PROMPT - Scan the entries and copy each line where the word "agent" is present.

DATA TO USE -

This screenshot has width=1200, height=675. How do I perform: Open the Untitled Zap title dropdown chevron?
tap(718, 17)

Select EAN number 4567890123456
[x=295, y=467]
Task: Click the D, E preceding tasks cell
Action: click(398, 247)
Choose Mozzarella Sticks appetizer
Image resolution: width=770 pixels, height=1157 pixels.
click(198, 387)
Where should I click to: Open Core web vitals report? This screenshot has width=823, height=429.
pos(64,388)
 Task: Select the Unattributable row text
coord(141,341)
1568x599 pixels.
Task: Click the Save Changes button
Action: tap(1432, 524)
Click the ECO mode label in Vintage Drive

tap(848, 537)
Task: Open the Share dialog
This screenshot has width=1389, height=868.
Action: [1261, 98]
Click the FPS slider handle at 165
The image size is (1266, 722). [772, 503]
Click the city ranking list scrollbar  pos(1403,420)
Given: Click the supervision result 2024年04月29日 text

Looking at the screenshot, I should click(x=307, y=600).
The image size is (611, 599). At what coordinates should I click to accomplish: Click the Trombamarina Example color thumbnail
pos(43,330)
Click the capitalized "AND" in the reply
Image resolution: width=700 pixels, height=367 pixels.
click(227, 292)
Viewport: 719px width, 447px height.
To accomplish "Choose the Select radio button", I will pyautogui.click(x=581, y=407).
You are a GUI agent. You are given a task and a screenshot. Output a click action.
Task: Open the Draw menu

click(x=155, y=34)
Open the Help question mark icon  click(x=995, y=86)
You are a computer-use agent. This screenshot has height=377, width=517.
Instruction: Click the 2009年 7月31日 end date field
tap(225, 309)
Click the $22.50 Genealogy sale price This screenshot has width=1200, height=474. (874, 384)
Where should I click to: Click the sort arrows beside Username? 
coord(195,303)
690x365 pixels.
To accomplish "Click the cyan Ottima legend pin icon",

YOUR RESPONSE -
You are a GUI agent. You are given a task and a screenshot. Output a click action.
You are a computer-use agent. This screenshot has height=377, width=517.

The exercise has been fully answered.